--- To be done ---
Repeat the entries from the line with "Click the Produktvorteil box heading" to the line with "point(345,1072)", keeping every line as it is.

-- Begin Data provided --

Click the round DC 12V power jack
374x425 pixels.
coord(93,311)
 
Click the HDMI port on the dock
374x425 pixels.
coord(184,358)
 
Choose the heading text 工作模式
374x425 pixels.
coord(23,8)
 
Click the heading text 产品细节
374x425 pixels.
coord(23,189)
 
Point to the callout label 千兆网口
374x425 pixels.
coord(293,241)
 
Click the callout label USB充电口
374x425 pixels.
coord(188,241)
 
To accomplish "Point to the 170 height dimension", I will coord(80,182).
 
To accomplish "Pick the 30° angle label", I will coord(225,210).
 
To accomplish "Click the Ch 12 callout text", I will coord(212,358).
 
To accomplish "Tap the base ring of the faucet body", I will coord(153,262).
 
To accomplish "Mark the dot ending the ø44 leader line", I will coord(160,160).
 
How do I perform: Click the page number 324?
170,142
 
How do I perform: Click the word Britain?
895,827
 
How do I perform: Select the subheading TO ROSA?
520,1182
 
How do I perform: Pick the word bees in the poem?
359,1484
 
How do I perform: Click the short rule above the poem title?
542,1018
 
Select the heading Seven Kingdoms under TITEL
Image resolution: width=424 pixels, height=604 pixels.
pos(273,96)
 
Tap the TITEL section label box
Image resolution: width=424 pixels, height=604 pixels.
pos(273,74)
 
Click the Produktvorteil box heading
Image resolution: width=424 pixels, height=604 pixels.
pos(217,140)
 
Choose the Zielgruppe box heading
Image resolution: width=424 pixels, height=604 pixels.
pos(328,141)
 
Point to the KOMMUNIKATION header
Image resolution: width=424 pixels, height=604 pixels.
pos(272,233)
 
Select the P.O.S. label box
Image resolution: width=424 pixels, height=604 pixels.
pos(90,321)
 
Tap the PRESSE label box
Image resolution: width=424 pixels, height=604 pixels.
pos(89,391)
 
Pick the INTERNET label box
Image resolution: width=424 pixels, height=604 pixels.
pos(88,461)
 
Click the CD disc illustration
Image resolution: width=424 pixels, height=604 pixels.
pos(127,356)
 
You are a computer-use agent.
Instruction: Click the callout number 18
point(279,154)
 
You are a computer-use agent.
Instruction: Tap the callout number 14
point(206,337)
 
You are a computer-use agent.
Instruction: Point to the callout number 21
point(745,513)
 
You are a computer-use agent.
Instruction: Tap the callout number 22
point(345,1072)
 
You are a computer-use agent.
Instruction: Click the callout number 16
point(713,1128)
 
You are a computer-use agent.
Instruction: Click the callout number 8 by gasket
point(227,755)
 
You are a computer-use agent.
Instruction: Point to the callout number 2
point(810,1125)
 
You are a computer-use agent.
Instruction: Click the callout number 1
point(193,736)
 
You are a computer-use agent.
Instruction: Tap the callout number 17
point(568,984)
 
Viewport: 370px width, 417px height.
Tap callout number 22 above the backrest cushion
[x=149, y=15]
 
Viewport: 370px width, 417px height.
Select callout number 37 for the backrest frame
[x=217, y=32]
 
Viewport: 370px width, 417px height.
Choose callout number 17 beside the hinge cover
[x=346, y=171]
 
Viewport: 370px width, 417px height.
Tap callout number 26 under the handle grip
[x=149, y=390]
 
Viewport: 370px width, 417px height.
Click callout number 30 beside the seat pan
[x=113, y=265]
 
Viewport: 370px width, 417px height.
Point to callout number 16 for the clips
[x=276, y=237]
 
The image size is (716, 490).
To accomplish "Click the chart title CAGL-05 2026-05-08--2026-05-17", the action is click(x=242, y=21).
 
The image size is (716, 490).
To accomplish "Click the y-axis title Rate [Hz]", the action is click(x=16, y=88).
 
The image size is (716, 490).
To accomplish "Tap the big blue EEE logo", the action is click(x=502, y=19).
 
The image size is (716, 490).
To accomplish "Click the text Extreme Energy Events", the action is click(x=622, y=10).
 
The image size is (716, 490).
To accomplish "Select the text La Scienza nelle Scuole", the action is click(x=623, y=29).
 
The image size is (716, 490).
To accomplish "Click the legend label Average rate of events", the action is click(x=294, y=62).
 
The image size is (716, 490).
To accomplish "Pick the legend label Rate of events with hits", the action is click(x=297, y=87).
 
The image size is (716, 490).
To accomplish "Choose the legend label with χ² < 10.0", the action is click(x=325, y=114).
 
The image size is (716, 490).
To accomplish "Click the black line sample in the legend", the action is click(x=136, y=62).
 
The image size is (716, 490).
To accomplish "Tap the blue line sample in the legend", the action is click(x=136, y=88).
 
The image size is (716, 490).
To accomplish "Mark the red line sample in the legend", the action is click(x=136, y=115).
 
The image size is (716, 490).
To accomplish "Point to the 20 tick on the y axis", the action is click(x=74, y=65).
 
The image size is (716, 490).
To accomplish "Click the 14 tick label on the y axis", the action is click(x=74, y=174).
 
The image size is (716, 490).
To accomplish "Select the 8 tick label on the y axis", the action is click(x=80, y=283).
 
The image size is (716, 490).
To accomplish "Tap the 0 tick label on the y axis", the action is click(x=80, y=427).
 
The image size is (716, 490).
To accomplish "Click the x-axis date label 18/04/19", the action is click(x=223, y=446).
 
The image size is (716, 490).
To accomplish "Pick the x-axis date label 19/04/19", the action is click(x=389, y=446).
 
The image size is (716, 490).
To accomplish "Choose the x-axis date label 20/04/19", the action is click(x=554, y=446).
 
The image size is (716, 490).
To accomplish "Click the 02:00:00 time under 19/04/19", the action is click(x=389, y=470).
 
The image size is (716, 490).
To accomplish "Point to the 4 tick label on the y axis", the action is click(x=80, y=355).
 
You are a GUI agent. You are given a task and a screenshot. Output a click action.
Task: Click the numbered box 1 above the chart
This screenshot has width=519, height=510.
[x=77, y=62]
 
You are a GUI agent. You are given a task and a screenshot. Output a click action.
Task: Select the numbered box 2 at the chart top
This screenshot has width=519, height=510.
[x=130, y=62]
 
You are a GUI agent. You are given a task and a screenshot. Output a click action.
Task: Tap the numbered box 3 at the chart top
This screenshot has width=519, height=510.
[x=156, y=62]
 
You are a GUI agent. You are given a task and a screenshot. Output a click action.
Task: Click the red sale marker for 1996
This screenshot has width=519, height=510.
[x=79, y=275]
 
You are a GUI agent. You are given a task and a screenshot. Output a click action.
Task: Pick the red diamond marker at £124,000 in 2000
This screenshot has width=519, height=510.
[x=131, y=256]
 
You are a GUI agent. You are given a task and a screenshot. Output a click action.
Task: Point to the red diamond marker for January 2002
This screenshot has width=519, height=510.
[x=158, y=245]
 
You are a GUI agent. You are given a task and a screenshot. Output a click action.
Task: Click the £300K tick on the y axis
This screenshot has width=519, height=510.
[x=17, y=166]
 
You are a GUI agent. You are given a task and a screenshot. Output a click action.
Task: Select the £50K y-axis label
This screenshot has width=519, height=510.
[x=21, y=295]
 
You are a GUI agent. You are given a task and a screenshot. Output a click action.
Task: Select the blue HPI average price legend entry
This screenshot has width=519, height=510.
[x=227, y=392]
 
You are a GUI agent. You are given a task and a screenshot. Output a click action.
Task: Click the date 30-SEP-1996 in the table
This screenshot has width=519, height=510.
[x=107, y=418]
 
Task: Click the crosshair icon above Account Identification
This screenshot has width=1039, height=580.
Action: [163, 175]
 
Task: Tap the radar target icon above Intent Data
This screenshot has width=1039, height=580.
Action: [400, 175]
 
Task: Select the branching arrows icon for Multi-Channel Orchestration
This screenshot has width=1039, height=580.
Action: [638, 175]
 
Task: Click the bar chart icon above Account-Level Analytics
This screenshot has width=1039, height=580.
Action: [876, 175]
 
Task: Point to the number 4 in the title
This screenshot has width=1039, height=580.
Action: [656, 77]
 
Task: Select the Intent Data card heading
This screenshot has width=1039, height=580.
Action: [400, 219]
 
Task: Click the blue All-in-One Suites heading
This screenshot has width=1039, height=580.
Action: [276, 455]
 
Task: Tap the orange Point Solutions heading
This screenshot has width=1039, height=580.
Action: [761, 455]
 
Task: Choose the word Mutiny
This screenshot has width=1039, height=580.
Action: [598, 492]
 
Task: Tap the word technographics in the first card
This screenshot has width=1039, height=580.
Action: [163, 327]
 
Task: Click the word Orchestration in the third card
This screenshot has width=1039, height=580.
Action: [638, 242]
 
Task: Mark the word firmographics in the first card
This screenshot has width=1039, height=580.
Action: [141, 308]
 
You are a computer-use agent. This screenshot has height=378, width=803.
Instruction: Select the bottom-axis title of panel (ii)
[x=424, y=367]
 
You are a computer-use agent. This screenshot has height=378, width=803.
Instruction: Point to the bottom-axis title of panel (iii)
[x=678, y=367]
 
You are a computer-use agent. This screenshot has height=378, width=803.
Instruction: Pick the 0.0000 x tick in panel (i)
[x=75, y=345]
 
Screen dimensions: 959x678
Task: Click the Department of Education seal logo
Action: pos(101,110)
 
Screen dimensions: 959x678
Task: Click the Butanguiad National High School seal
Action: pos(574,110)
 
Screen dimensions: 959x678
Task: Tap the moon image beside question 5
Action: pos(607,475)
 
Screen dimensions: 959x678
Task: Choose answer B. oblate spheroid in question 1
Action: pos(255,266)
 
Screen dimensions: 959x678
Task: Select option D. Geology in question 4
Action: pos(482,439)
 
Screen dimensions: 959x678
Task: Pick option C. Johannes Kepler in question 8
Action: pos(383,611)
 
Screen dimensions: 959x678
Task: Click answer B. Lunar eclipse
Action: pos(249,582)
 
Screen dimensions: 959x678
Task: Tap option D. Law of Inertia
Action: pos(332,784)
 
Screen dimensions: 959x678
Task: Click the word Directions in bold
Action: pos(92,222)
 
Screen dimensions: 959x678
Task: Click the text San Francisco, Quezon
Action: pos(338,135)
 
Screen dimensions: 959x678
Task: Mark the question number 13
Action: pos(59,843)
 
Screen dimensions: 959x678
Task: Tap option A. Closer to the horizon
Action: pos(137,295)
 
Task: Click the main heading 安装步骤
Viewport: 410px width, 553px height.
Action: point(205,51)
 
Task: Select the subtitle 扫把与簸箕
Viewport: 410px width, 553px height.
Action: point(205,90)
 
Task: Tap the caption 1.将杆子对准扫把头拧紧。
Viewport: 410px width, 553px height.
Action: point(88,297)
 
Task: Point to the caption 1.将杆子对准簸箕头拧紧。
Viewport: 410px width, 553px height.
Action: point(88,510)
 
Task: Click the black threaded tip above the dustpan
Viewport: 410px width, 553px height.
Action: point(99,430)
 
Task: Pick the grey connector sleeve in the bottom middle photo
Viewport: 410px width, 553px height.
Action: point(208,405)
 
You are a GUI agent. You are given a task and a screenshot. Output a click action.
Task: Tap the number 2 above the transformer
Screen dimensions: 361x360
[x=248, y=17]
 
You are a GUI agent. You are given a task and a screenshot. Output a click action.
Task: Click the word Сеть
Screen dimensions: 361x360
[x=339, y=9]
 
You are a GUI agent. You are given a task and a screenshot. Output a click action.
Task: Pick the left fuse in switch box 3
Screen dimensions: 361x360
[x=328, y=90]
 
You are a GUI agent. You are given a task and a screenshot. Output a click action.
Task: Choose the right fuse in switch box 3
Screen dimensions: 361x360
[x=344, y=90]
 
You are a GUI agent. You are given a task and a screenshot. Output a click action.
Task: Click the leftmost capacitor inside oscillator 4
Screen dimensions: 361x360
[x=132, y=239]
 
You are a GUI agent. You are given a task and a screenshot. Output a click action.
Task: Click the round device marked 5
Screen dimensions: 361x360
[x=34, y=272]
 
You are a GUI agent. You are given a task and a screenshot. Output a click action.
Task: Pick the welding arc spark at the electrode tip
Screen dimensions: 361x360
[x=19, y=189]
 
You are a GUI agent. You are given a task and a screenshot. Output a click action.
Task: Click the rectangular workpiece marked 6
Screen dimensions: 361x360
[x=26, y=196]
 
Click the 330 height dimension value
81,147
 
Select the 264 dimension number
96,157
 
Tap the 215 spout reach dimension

-- End Data provided --

--- Response to this task ---
Click the Produktvorteil box heading
Image resolution: width=424 pixels, height=604 pixels.
pos(217,140)
 
Choose the Zielgruppe box heading
Image resolution: width=424 pixels, height=604 pixels.
pos(328,141)
 
Point to the KOMMUNIKATION header
Image resolution: width=424 pixels, height=604 pixels.
pos(272,233)
 
Select the P.O.S. label box
Image resolution: width=424 pixels, height=604 pixels.
pos(90,321)
 
Tap the PRESSE label box
Image resolution: width=424 pixels, height=604 pixels.
pos(89,391)
 
Pick the INTERNET label box
Image resolution: width=424 pixels, height=604 pixels.
pos(88,461)
 
Click the CD disc illustration
Image resolution: width=424 pixels, height=604 pixels.
pos(127,356)
 
You are a computer-use agent.
Instruction: Click the callout number 18
point(279,154)
 
You are a computer-use agent.
Instruction: Tap the callout number 14
point(206,337)
 
You are a computer-use agent.
Instruction: Point to the callout number 21
point(745,513)
 
You are a computer-use agent.
Instruction: Tap the callout number 22
point(345,1072)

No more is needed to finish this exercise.